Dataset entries

━━━━━━━━━━━━━━━━━━━━

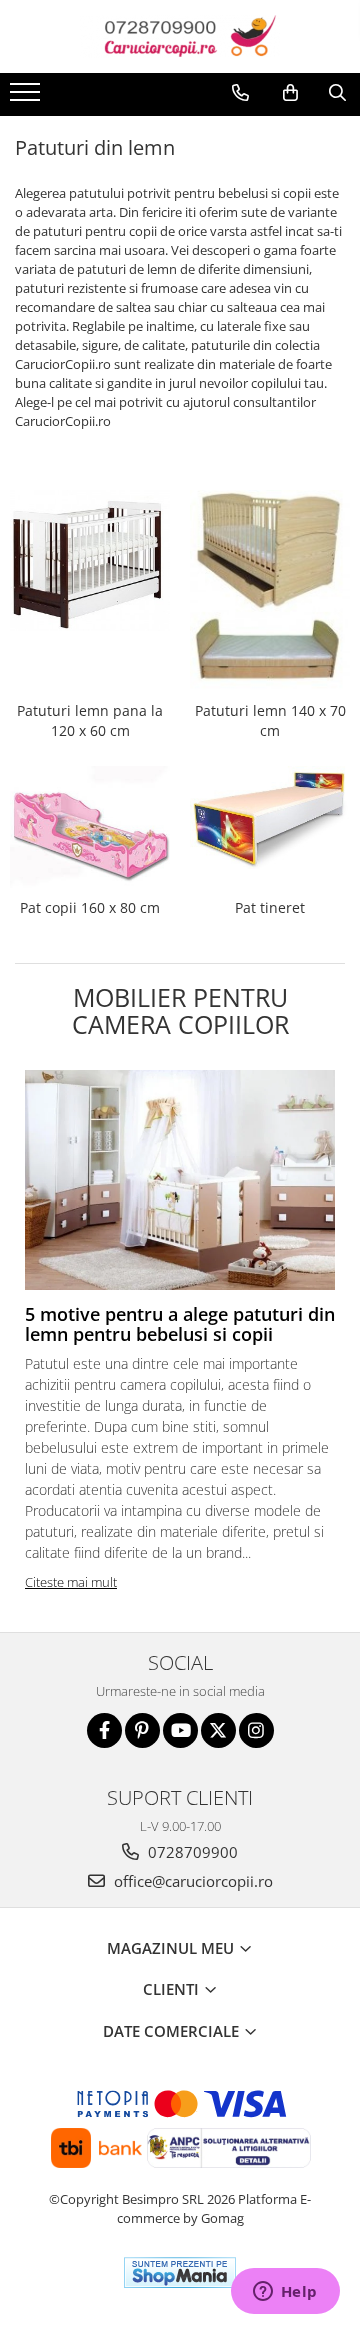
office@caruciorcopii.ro (191, 1881)
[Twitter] (218, 1730)
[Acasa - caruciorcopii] (180, 36)
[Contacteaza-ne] (240, 93)
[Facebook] (104, 1730)
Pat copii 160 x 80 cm (90, 907)
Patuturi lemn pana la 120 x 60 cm (90, 720)
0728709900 (191, 1852)
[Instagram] (256, 1730)
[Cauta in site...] (337, 93)
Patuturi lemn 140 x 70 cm (270, 720)
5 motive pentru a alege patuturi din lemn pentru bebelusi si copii (180, 1324)
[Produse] (27, 98)
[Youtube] (180, 1730)
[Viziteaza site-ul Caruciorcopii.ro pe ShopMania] (180, 2272)
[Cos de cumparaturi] (290, 93)
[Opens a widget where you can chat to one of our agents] (285, 2293)
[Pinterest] (142, 1730)
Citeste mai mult (71, 1582)
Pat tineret (270, 907)
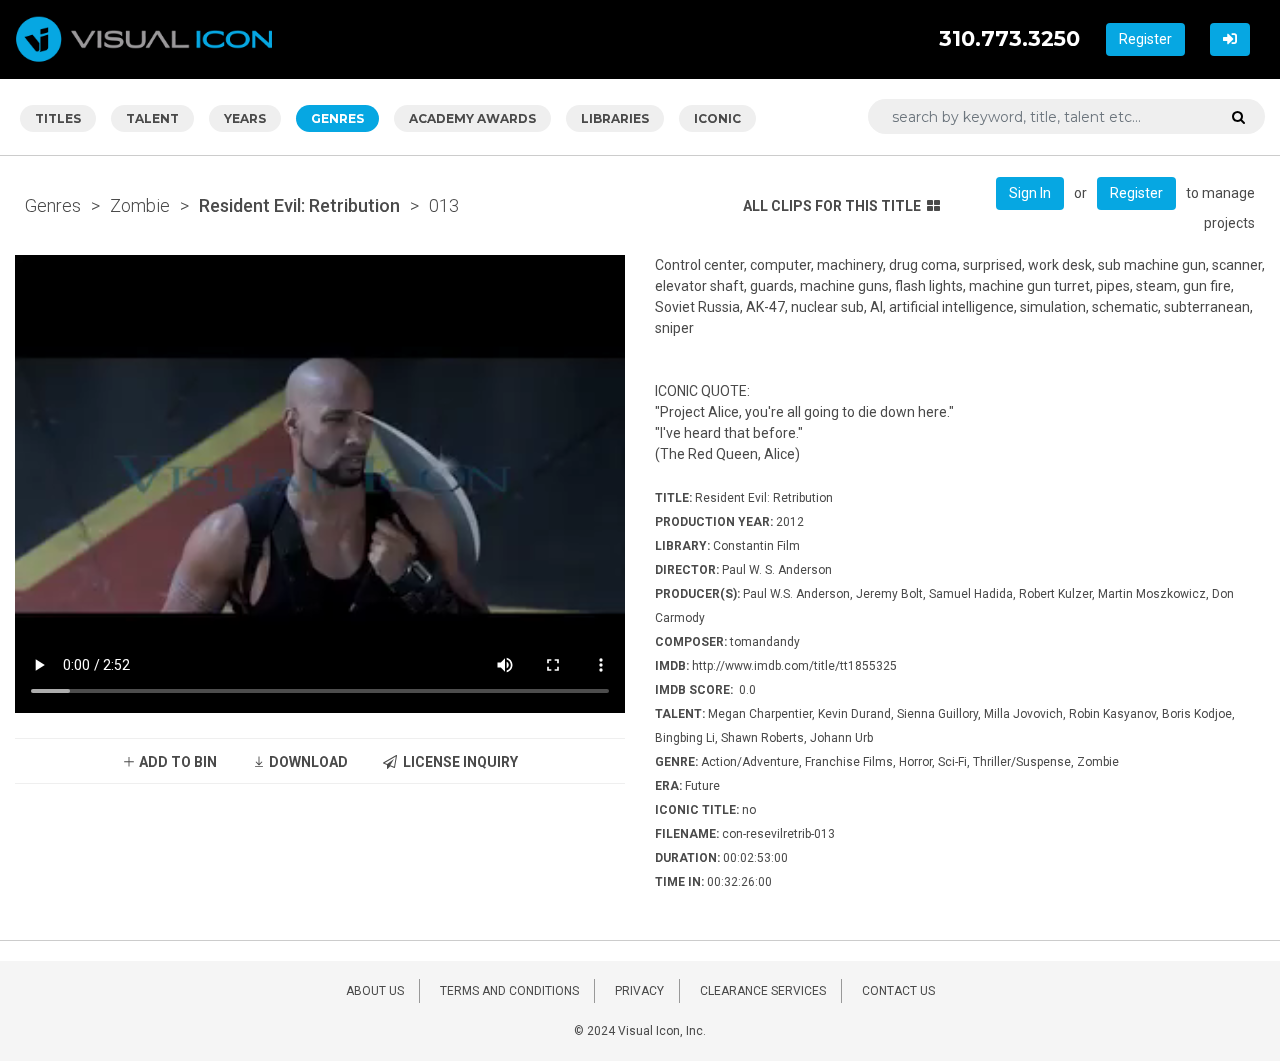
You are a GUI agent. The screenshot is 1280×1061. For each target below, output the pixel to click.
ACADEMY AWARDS (472, 118)
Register (1145, 39)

━━━━━━━━━━━━━━━━━━━━

**WORK TO COMPLETE:** If a line falls between the first line of the records above and the line containing "[Instagram] (256, 1730)", inclusive, retype it exactly; leave pictures out.

**RESULT OF THE TASK:**
office@caruciorcopii.ro (191, 1881)
[Twitter] (218, 1730)
[Acasa - caruciorcopii] (180, 36)
[Contacteaza-ne] (240, 93)
[Facebook] (104, 1730)
Pat copii 160 x 80 cm (90, 907)
Patuturi lemn pana la 120 x 60 cm (90, 720)
0728709900 (191, 1852)
[Instagram] (256, 1730)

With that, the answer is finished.